Physical characteristics
- • location: Burgundy
- • elevation: 380 m (1,250 ft)
- • location: Yonne
- • coordinates: 47°57′8″N 3°30′30″E﻿ / ﻿47.95222°N 3.50833°E
- Length: 202 km (126 mi)
- Basin size: 2,990 km^{2} (1,150 mi^{2})
- • average: 30 m^{3}/s (1,100 cu ft/s)

Basin features
- Progression: Yonne→ Seine→ English Channel

= Armançon =

River in France

The river Armançon (/fr/) drains part of north-western Burgundy in France. It is 202 km long. It rises at Meilly-sur-Rouvres in the department of Côte-d'Or and flows into the Yonne (right bank) at Migennes. Its source is at about 380 m above sea level and it enters the Yonne at 79 m.

==Course==

The Armançon rises 2 km north-west of Meilly-sur-Rouvres in the district known as the Auxois, on the lip of the saucer represented by the Paris Basin. It flows down the western, dip slope of the Côte d'Or and on the margin of the Morvan. Its source is on the Lower Jurassic rocks where they and the Upper Triassic are much influenced by the granites and volcanism of the Morvan, a northward extension of the Massif Central.
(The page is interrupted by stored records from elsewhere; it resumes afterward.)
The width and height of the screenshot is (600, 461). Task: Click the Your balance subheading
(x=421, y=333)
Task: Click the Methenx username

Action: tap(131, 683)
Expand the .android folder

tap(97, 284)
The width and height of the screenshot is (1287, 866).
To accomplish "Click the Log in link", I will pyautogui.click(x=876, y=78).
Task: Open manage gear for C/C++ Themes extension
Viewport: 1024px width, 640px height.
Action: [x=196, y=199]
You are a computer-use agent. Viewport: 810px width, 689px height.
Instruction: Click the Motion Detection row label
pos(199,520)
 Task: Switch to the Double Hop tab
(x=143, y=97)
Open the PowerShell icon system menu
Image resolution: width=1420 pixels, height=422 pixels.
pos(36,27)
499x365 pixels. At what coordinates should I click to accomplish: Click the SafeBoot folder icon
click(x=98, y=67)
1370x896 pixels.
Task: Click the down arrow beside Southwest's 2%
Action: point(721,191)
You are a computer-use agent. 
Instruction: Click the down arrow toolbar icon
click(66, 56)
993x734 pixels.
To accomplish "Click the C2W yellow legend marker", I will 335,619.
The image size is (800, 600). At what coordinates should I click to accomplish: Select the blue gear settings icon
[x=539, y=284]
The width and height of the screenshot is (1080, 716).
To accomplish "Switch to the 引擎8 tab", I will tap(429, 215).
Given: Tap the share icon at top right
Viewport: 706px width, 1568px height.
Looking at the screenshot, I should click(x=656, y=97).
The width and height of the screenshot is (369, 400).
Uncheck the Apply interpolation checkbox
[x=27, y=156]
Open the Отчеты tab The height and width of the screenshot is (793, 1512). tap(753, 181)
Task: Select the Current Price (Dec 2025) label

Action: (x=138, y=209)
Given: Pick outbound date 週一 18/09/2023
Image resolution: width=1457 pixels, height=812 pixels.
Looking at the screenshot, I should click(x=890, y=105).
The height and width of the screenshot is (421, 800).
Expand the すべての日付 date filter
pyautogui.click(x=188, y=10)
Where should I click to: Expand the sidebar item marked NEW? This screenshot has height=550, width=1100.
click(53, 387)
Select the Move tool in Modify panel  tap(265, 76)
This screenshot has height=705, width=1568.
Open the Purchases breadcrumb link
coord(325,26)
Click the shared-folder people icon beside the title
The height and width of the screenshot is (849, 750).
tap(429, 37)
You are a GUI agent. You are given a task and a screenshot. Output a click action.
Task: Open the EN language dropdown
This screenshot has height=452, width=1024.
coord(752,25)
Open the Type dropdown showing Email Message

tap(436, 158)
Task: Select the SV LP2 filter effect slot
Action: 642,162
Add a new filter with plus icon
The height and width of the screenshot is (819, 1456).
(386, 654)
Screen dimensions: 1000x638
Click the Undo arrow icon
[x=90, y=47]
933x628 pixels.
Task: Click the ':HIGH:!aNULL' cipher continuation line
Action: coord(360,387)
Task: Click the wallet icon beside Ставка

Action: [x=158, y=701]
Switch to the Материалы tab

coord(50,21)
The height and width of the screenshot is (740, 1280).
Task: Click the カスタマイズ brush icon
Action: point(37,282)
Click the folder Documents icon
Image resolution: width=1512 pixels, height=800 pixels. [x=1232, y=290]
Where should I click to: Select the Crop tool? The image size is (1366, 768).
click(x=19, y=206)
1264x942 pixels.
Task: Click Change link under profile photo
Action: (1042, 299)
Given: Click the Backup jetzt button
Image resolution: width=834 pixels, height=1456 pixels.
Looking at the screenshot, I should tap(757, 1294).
The river's upper valley is used by the Canal de Bourgogne and the Autoroute A6 but the two diverge and the river passes between them, alone towards the small town of Semur-en-Auxois. In this part of its course the river has cut its valley down through the Jurassic rocks to the underlying granite. The Cernant joins just below Semur.

Near Buffon, north-west of Montbard, the canal joins it again from the Brenne valley accompanied by the Dijon to Paris (Gare de l'Est) railway. The Bornant enters from the left slightly lower. They all pass through forested country on Middle Jurassic geology. Shortly after, they pass into the department of Yonne. Near the border between the departments and just below Ravières, the river passes onto the Upper Jurassic where the valley bottom has accumulated Holocene alluvium. However, the Upper Jurassic rocks are available to supply the clay element of the materials for the cement works which lie between the river and the canal between Pacy-sur-Armançon and Lézinnes. Still in forested country, it passes the small town of Tonnerre and passes very briefly through the department of Aube as it flows onto the lower Cretaceous rocks, clothed in less woodland.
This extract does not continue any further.